From Cardiac Anesthesiologist
Hypernatremia and the resulting hyperosmolar state impact various bodily functions. One well-known consequence is its influence on neurological function. The occurrence of hypernatremia and subsequent hyperosmolality triggers a movement of free water from within cells to the extracellular space. This shift results in the shrinkage of brain cells, potentially leading to vascular rupture and persistent neurological impairments in severe cases. Cerebral demyelination, a feared complication in addressing hyponatremia, has also been observed in hypernatremia cases of diverse origins. Individuals with end-stage liver disease who develop hypernatremia appear particularly susceptible to cerebral demyelination.

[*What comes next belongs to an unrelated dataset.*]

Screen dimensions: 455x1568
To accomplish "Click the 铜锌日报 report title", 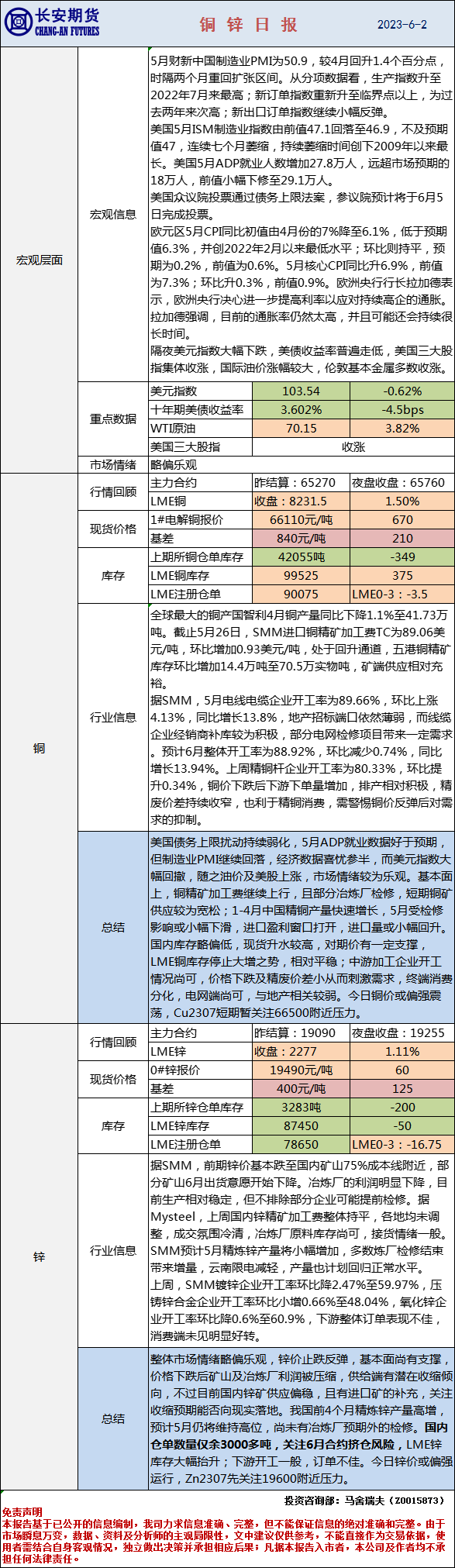I will click(249, 25).
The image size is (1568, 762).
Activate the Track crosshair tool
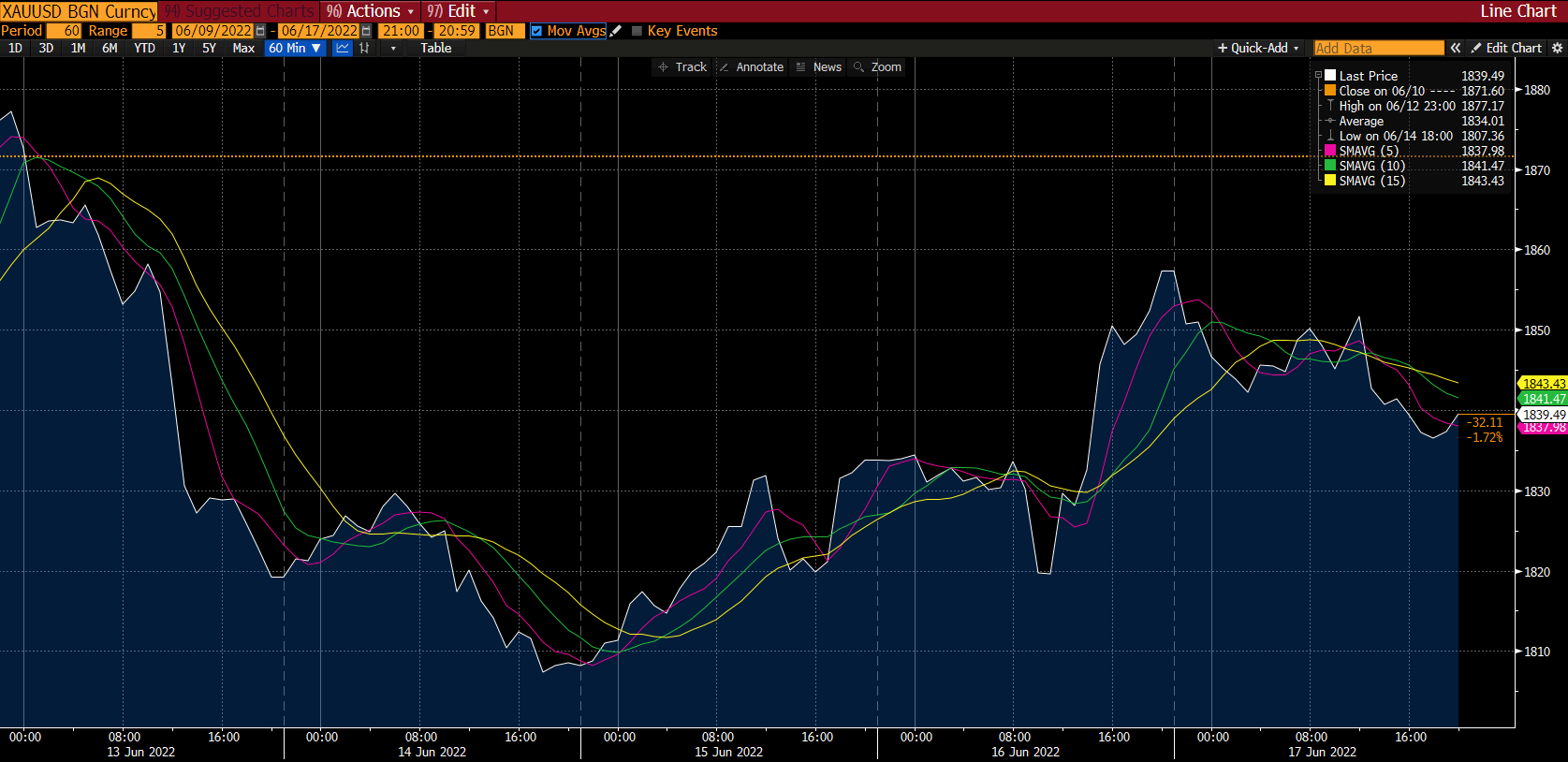click(x=682, y=67)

Neuromuscular effects include manifestations such as muscle weakness or cramps. In infants, hypernatremia has been linked to restlessness, lethargy, hyperpnea, and even coma. There is speculation that the neurological impairment caused by hypernatremia may contribute to prolonged mechanical ventilation.
In vitro studies have demonstrated that inducing hyperosmolality hampers glucose utilization and glucagon-dependent glucose release. Healthy volunteers have shown that a slight increase in serum osmolality from 280 to 302 mosm/kg is associated with a significant impairment of insulin-mediated glucose metabolism. This suggests a potential contribution to the development of hyperglycemia in critically ill patients. The cellular shrinkage induced by hyperosmolality has been shown to have catabolic and antiproliferative effects. In animal models, hyperosmolality induced proinflammatory cytokine responses. Hypernatremia has also been found to impair hepatic gluconeogenesis and lactate clearance. Hospitalized patients with diabetes mellitus exhibiting hyperosmolality have demonstrated an increased risk of venous thromboembolism. Reports indicate that hypernatremia can impair cardiac function by decreasing left ventricular contractility.
Furthermore, severe hypernatremia has been associated with rhabdomyolysis and subsequent acute renal failure. It’s essential to note that the severity of symptoms in hypernatremia depends significantly on the speed at which it develops, whether acute or chronic.